By including VAWG in the duty we have a vital opportunity to tackle the drivers of gendered violence. We recently met with the team working in Nottingham’s Violence Reduction Unit who are taking exactly this approach. They are one of the few Violence Reduction Units in the country to focus specifically on domestic abuse. Central to their prevention-based strategy is behaviour change work for perpetrators, work on the relationship between domestic abuse and adverse childhood experiences and targeted interventions to tackle harmful behaviours developed by young boys and support for young girls affected by sexual exploitation.

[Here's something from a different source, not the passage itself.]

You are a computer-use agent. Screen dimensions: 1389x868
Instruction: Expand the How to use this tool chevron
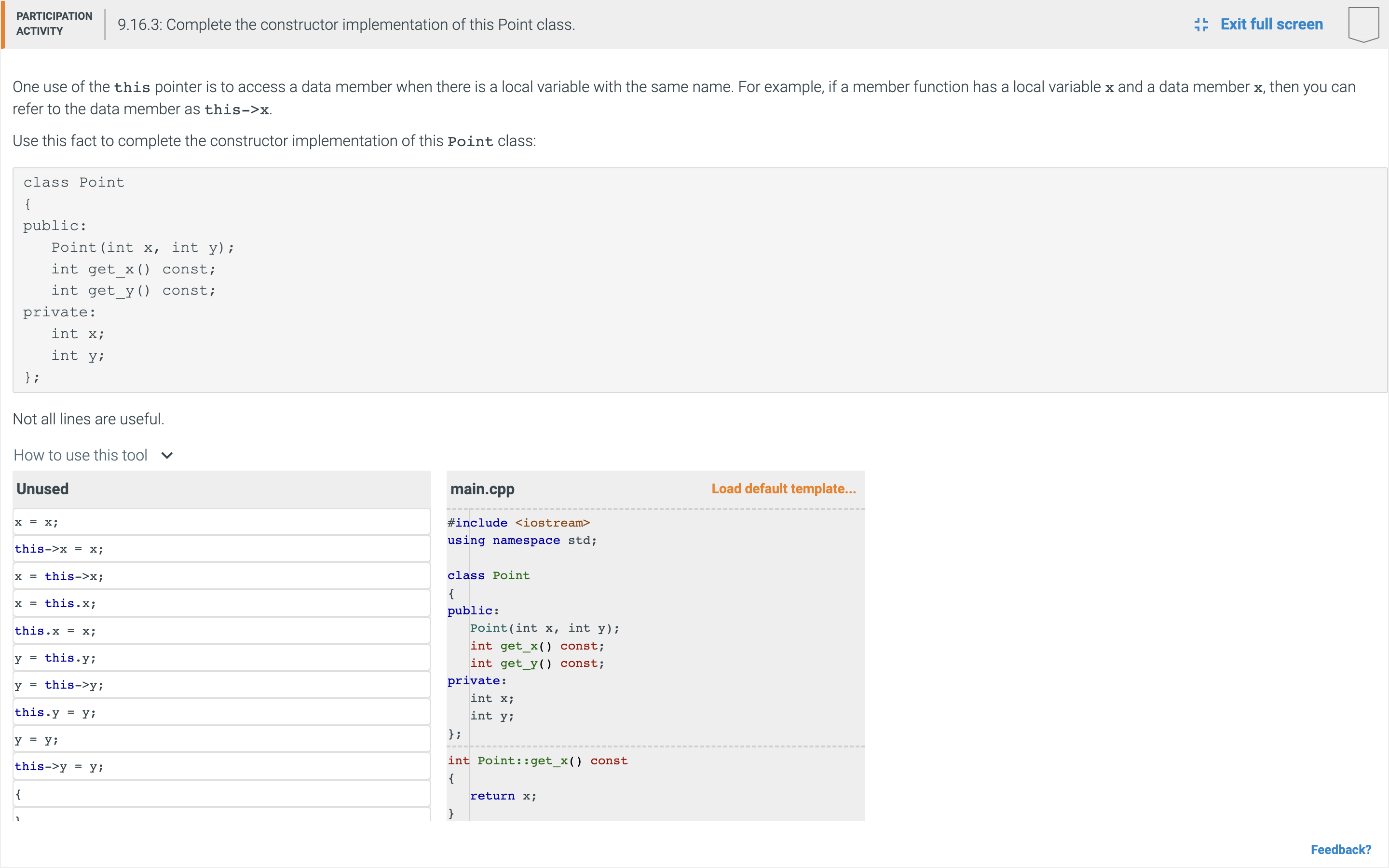(167, 455)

This is exactly the type of work we need to see scaled up and embedded in police and wider public agency work throughout the country to eliminate domestic abuse and VAWG.  There is currently, however, no statutory underpinning in any other form of legislation for this type of preventative approach.

The new Serious Violence Prevention duty is designed to be flexible enough to allow individual forces to focus specifically on the crime types that most effect their local area. However, compared to other crime types such as gang violence we know that there are no significant regional variations per head in rates of domestic abuse and other forms of VAWG. It cannot therefore be left to individual forces to opt out of including it.

There are serious concerns about culture and attitudes throughout the criminal justice system, including the police, regarding the distinction between violence that takes place in the home or at the hands of an intimate partner as less serious than violence perpetrated in the public sphere by a stranger. To give an example, only around half of forces have opted to take up DA matters specialist training on domestic abuse, and less than half of the 18 Violence Reduction Units name domestic abuse in their strategy. Only last year, the chief constable of West Midlands Police, the second largest force in the country, said too much time was spent “policing relationships.” By including VAWG on the face of the Bill the government will send a robust message to the public and police forces across the country about the need to prioritise preventing and tackling domestic abuse as a form of serious violence.  

Home Office draft guidance says that local areas could consider VAWG as part of the new duty if they choose to – the implication being that this is not expected. VAWG, as a form of serious violence, should never be an ‘added extra’. Given that domestic abuse flagged cases make up such a significant proportion of offences against the person and homicides, surely any force that doesn’t consider it within the new duty will be failing to meet their responsibility to protect the public. What’s more, the Bill itself does go as far as explicitly including violence against property and threats of violence to ensure that all areas are clear that this is a form of serious violent crime that must be considered as part of the new duty.

By not doing the same for VAWG, we are missing the opportunity to reduce the number of victims of domestic abuse, and in so many cases, the opportunity to save lives.

[1] Office for National Statistics (ONS), The nature of violent crime in England and Wales: Year ending March 2020, Section 7, Groups of people most likely to be victims of violent crime.

[2] Ibid, Section 6, Levels of Repeat Victimisation.

[3] ONS, Homicide in England and Wales: year ending 2019.